The revival of the forest commons in France

After three centuries of forest policy that put the interests of the state above locals, the French are realizing that a more inclusive policy is better for both people and forests.

Excerpted from Kieko Matteson:

(read the whole article here)

“It is all the more ironic, then, in light of its long history of legislative suppression of customary practices and peasants’ violent response, that in recent years the French government has begun actively encouraging the very practices it once reviled, arguing that they are vital to restoring biodiversity, mitigating climate change, and maintaining the forest’s abundant other contributions, both measurable and multitudinous. All over France and indeed all over Europe, traditional silvopastoralism, jardinage (selective system timber felling), and coppicing are being revived for their ecological value as well as their economic potential. In Britain and Switzerland, for example, coppicing for bird and butterfly conservation is expanding, limited only by the procedure’s intense labor demands and the variable market for smallwood.19-21

Likewise, in Besançon, capital of the department of the Doubs and the largest city in the Franche-Comté, goats have been employed in a concerted campaign of socio-ecological enhancement—maintaining and restoring open spaces for biodiversity and human enjoyment—since 2007. Once denounced as a “vagabond race [that] errs everywhere,” these famously voracious bleating beasts now enjoy the endorsement of state environmental agencies and official praise for their efficacy.22,23

Along with silvopastoralism, other traditional activities like charcoal and tar making have also been endorsed and revived. In 2008 the Ministerial Conference on the Protection of Forest in Europe identified these formerly disparaged practices as key strategies in the economic development and sustainable management of European forests in areas where “fully mechanized timber production” is not possible. In this way, goats, shepherds, coppicers, and charcoal burners have come to be rehabilitated both as indispensable agents of ecological repair and as vital contributors to the rural economy.

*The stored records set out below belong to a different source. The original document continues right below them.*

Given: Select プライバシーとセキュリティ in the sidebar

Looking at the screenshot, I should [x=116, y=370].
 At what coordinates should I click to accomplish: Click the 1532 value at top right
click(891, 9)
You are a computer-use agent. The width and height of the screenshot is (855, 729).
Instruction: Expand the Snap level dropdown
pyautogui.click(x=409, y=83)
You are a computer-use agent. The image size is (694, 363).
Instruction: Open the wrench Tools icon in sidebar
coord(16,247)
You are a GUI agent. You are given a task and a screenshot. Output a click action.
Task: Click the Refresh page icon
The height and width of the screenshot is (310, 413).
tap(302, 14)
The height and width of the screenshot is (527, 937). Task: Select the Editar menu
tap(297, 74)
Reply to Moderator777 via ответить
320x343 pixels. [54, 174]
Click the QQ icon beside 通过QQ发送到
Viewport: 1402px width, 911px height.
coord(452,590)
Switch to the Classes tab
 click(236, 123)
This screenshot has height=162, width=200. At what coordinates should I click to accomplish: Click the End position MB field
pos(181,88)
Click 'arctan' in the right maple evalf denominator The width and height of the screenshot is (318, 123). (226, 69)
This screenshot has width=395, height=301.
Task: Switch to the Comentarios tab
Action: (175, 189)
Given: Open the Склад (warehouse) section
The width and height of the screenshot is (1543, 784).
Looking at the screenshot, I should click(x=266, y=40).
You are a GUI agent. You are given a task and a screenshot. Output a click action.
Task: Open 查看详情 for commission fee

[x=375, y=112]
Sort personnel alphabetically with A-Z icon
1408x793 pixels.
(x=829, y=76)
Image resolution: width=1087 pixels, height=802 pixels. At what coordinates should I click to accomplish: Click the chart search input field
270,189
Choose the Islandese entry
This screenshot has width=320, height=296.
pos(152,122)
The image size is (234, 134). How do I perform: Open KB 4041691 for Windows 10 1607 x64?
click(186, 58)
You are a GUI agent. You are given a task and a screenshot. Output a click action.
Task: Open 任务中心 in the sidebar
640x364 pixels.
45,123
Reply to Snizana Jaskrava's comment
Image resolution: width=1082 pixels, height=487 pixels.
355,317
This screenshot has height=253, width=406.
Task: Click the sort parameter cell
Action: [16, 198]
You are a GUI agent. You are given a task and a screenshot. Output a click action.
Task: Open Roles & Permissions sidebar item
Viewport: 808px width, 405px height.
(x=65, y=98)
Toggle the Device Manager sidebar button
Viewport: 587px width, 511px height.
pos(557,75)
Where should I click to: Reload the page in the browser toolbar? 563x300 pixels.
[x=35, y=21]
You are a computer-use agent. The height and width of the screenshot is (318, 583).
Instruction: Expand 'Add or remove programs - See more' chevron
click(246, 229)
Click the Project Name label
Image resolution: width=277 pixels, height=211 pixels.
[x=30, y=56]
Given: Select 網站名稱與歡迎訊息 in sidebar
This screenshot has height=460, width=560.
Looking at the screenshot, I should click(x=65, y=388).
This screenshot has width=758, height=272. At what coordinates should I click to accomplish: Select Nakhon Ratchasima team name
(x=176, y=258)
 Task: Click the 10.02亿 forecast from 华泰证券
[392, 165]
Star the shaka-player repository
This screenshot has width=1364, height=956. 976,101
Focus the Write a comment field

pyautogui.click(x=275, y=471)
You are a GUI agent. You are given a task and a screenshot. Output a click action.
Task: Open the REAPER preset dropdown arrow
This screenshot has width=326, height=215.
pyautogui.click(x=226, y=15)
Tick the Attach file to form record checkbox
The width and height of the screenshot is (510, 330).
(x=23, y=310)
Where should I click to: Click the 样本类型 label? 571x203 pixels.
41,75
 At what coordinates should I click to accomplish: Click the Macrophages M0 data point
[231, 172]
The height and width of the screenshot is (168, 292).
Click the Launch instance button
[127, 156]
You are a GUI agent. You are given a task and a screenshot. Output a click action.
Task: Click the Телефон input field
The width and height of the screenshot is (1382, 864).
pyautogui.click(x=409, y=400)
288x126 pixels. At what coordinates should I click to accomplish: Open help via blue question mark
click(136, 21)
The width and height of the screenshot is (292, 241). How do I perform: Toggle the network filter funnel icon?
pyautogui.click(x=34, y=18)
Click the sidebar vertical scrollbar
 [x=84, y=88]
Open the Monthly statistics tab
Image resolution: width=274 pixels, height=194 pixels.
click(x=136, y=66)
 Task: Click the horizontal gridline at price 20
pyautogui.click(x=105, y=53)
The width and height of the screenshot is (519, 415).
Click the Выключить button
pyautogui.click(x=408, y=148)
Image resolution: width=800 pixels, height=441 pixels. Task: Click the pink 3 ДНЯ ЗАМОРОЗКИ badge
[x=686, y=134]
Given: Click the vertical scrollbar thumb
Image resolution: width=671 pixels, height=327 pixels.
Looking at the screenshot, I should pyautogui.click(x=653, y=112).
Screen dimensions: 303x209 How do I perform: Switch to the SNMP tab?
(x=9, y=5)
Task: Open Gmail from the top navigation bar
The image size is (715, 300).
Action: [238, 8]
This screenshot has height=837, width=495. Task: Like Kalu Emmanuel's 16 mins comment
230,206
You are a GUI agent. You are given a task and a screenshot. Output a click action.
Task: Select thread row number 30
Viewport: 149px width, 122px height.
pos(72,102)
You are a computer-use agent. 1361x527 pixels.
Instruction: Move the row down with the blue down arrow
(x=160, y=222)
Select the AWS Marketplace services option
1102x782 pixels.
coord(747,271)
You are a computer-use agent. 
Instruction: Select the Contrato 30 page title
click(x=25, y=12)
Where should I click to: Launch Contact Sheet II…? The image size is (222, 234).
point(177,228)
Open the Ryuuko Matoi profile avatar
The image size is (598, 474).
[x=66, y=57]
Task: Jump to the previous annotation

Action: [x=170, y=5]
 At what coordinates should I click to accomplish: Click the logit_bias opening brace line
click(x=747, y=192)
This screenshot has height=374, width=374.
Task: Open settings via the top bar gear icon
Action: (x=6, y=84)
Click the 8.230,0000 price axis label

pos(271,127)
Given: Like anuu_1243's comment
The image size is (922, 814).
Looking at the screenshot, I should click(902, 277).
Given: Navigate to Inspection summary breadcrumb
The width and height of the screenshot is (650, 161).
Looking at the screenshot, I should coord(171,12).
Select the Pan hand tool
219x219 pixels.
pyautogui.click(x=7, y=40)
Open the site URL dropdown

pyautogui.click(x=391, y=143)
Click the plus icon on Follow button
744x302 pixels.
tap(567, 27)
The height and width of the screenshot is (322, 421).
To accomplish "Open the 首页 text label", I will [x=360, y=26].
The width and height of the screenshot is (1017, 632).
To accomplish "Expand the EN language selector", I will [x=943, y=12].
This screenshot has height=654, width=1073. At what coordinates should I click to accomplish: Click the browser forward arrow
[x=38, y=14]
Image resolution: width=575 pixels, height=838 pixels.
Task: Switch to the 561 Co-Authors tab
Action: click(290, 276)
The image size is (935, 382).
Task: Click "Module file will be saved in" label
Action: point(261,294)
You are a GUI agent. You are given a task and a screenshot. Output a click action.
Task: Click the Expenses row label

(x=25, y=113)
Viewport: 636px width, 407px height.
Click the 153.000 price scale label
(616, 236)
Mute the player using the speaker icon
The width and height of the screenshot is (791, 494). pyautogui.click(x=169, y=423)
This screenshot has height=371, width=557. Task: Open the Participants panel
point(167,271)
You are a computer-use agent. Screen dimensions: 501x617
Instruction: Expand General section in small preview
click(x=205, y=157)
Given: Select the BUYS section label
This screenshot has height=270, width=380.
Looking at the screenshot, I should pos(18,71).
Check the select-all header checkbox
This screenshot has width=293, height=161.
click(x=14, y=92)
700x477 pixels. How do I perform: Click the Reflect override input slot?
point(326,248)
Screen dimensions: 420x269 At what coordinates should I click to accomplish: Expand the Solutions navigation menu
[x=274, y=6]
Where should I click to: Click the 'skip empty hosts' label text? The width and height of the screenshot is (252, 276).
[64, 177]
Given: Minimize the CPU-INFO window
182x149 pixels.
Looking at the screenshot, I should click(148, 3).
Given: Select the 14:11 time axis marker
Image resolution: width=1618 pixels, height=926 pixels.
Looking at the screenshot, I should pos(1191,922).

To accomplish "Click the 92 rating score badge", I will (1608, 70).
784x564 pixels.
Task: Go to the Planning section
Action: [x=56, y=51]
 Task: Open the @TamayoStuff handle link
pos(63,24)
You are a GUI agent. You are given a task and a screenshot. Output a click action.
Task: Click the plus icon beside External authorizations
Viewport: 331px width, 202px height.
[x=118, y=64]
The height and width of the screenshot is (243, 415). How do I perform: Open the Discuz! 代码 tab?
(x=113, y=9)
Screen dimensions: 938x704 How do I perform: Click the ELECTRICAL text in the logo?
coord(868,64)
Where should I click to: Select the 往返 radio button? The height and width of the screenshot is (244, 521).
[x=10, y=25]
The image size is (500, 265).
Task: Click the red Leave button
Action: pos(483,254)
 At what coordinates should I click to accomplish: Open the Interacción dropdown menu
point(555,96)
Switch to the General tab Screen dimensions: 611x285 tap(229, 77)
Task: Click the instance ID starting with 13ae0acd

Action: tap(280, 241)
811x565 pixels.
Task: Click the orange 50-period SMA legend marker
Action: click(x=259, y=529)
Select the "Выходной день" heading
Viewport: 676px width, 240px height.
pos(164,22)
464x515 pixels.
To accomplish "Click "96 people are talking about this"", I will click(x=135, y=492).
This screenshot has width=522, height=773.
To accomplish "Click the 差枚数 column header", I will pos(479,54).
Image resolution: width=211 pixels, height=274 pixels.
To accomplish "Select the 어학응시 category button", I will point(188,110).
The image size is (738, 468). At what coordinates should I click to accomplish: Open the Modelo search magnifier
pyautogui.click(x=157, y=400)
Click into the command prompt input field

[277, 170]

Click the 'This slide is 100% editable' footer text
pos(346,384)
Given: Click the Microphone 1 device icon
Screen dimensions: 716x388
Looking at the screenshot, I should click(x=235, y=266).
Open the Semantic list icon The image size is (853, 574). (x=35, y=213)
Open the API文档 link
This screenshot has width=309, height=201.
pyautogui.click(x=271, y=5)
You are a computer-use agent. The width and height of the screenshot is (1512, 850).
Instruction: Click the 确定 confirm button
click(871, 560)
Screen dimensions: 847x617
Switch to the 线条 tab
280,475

Interestingly, though based on a vastly different vision of the forest and its benefits, the impetus behind these recent, multi-usage eco-initiatives and the hortatory language used to present them is remarkably similar to the anxious, implicitly apocalyptic rationales of the 1669 ordinance and 1827 Code forestier. The most obvious recent example is the sweepingly ambitious policy project known as Grenelle Environment, a roundtable of state forestry agencies, national and regional environmental offices, nongovernmental environmental organizations, agricultural interests, municipal officials, and scientists commissioned in 2007. The title is a nod to France’s Grenelle meetings of 1968, which brought together workers and students and launched sweeping socioeconomic initiatives. Devoted to “improving” the nation’s environment as a whole, Grenelle Environment’s five-year plan and consequent legislation are focused, like France’s landmark forest laws, on assuring and enhancing the national interest through conservation. Rather than proscribing peasant practices and expanding state power over the unruly, however, the aims of the new legislation, in the words of its sloganeers, are “Forests for conservation, ligneous independence, and biodiversity” and “Produce more wood, while better preserving biodiversity!” In this conceptualization, protecting France’s forests is not only a way of achieving timber independence and weaning the nation off of ill-gotten tropical hardwoods (a goal Jean-Baptiste Colbert would have approved), but also a means of promoting sustainable rural economic development and creating carbon sinks to stave off climate change.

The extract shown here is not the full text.